[SEITENTEXT]:
# # # # # # #
„My home is my castle“ – Zum Heimvorteil im Fußball

Autor: Prof. Dr. Dirk Schwarzer

24. April 2019

In der vorigen Ausgabe dieses Magazins haben wir den Einfluss von „passiven“ Zuschauern unter die Lupe genommen (zum Beispiel sich ruhig verhaltende Eltern am Spielfeldrand). Dabei haben wir festgestellt, dass sich das bloße Beobachten der Spielerinnen und Spieler auf dem Feld entweder leistungsfördernd oder leistungsmindernd auf die sportlichen Leistungen auswirken kann. Jetzt wollen wir folgenden Fragen nachgehen:
– Welchen Einfluss hat das „aktive“ Unterstützen von Zuschauern und Fans auf die Leistung der Heimmannschaft?
– Welche Gründe gibt es für den Heimvorteil?
# # # # # # #
[EXTRAHIERTE DATEN]:
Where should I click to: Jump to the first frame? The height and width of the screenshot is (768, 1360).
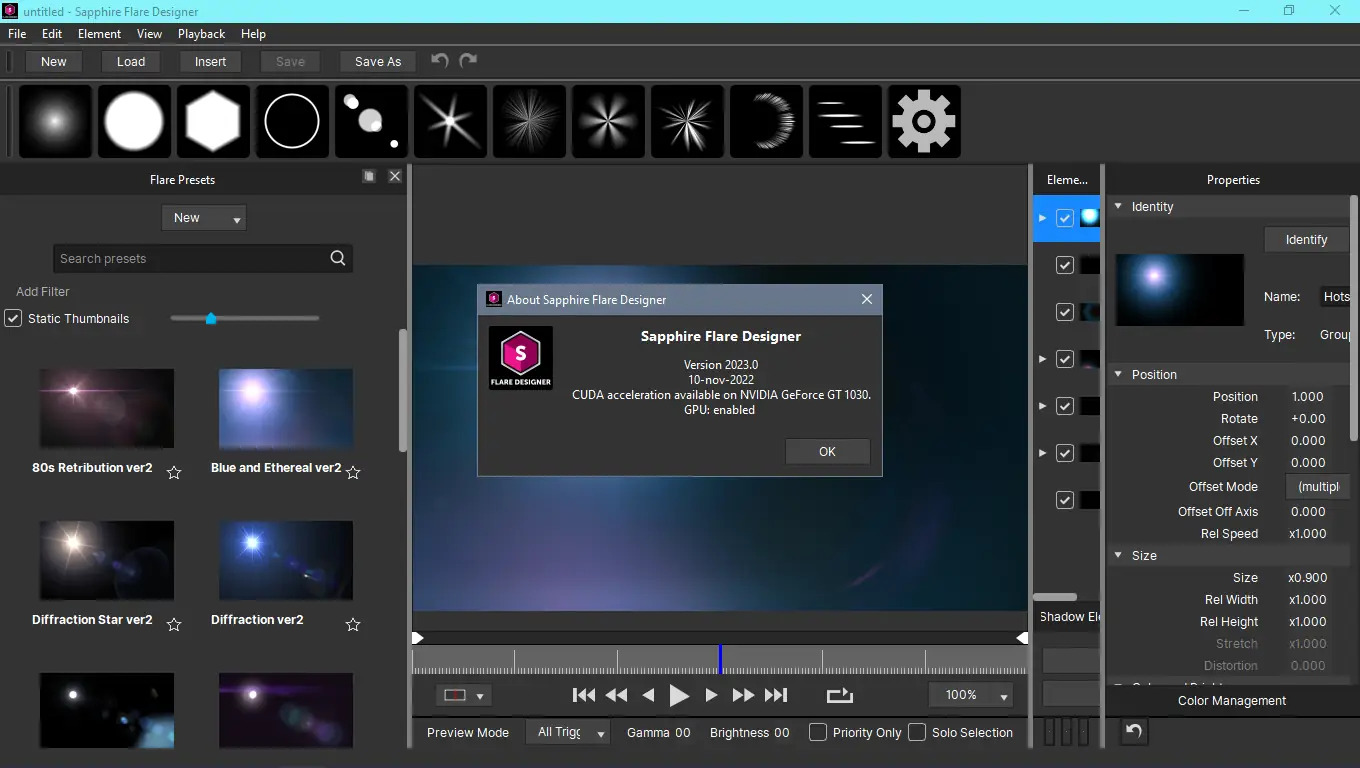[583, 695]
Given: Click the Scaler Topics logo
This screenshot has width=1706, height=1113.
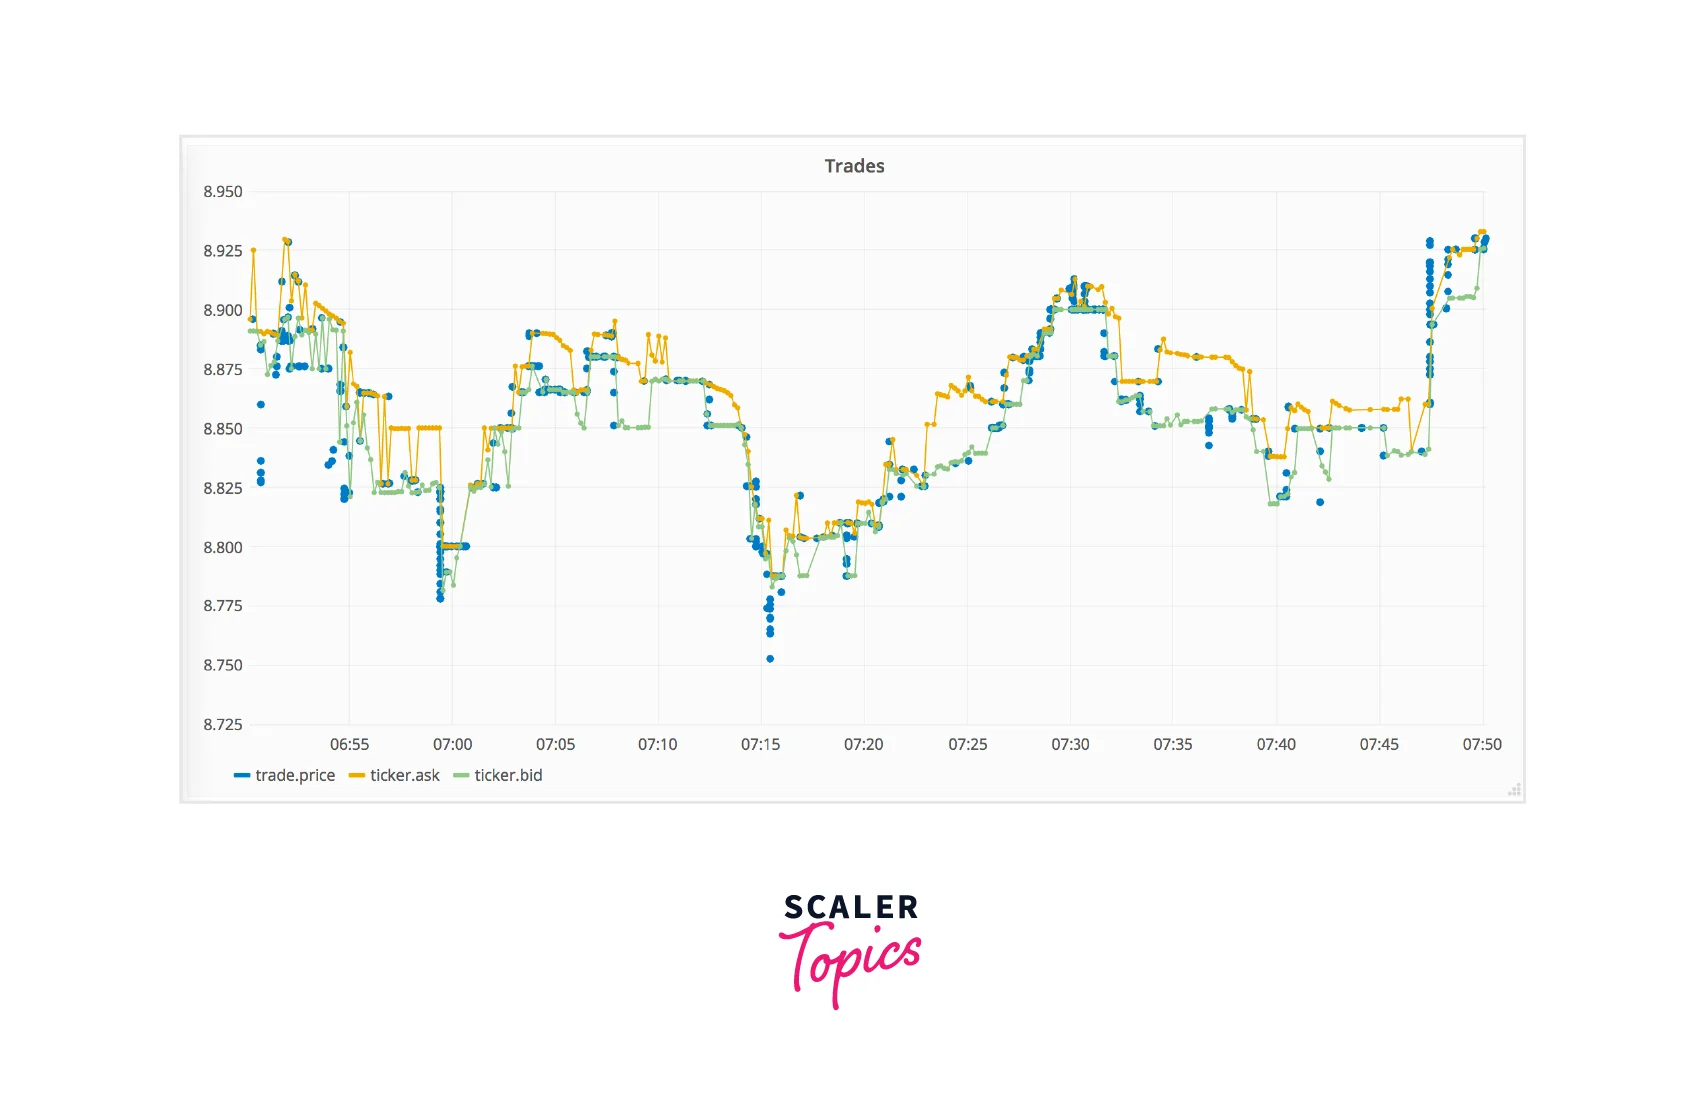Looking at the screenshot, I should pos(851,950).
# # # # # # #
[AUFGABE 1]:
Beantworte anhand des Beitrags zum Heimvorteil im Fußball:
(a) An welchem Datum ist der Beitrag erschienen?
(b) Welches Beispiel für „passive“ Zuschauer wird in Klammern genannt?
(c) Wie kann sich das bloße Beobachten laut Beitrag auf die sportlichen Leistungen auswirken?
[AUFGABE 2]:
Liste sämtliche Ausdrücke auf, die im Beitrag zum Heimvorteil im Fußball in Anführungszeichen stehen.
[AUFGABE 3]:
Schreibe den Beitrag zum Heimvorteil im Fußball im Anschluss an seinen letzten Satz weiter.

[ANTWORT 1]:
(a) Am 24. April 2019.
(b) Sich ruhig verhaltende Eltern am Spielfeldrand.
(c) Entweder leistungsfördernd oder leistungsmindernd.

[ANTWORT 2]:
- My home is my castle
- passiven
- aktive

[ANTWORT 3]:
Zunächst bleibt festzuhalten, dass es den Heimvorteil – statistisch gesehen – tatsächlich gibt. Er wurde in mehreren Sportarten und bis in die unteren Spielklassen nachgewiesen, unter anderem von der FIFA für die Sportart Fußball: Laut FIFA-Studie mit mehr als 6.500 internationalen Fußballspielen konnten in der Hälfte der Fälle die Gastgeber den Platz als Sieger verlassen, wohingegen Auswärtssiege und Unentschieden jeweils nur rund ein Viertel ausmachten.

Wie stark der Heimeffekt ist, hängt auch von der Spielstärke der Teams ab: So relativiert sich die Wahrscheinlichkeit für einen Sieg, wenn man als Heimmannschaft gegen einen Abstiegskandidaten beziehungsweise gegen den Tabellenführer anzutreten hat. Darüber hinaus ist es für den Fußball erwiesen, dass der Heimvorteil im Verlaufe der letzten Jahrzehnte weltweit zurückgeht.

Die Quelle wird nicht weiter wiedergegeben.